#### What to do:
Word for word, restate the lines from the top of the records below through the line with "Viewport: 673px width, 499px height.", both included, with no pictures in the result.
━━━ Provided entries
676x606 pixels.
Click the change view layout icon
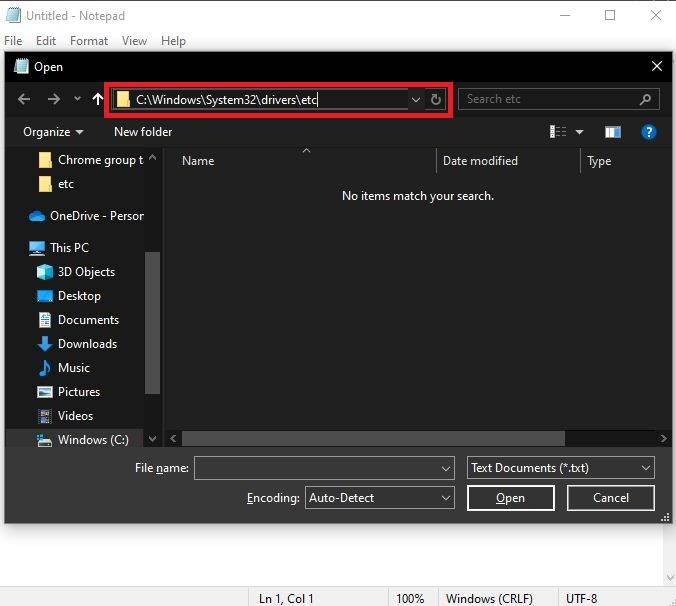click(557, 132)
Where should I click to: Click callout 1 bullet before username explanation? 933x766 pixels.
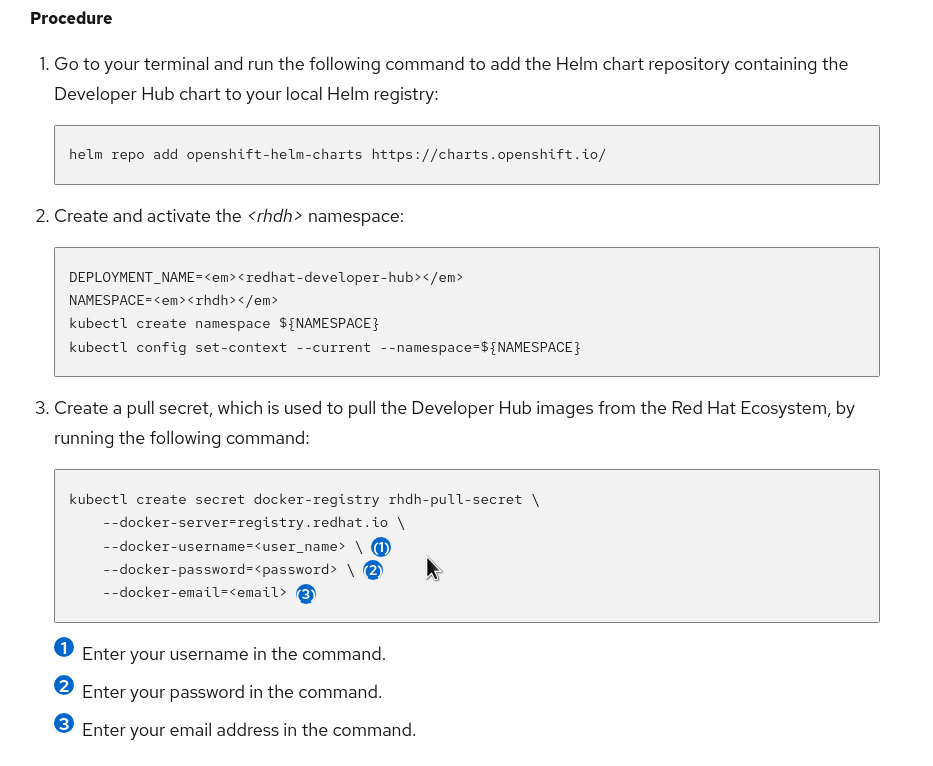point(64,647)
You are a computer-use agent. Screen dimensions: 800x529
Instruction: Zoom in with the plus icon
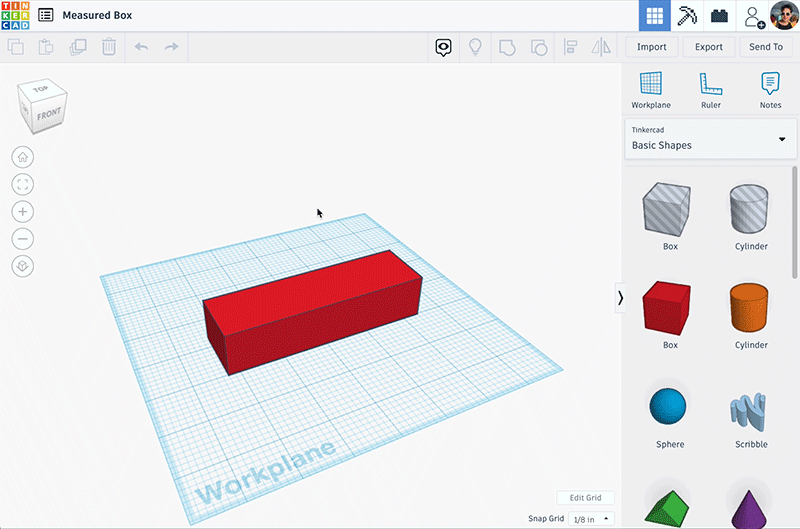pos(23,212)
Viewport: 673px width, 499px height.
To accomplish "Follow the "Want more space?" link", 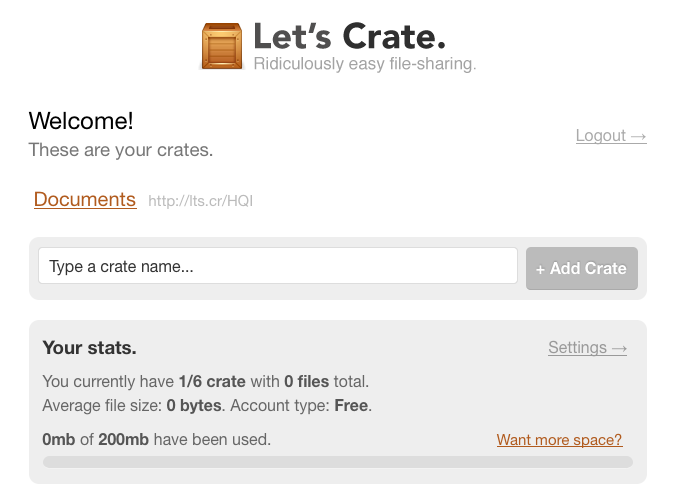I will pos(559,440).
━━━━━━
#### Result:
676x606 pixels.
Click the change view layout icon
click(557, 132)
Where should I click to: Click callout 1 bullet before username explanation? 933x766 pixels.
point(64,647)
You are a computer-use agent. Screen dimensions: 800x529
Instruction: Zoom in with the plus icon
pos(23,212)
Viewport: 673px width, 499px height.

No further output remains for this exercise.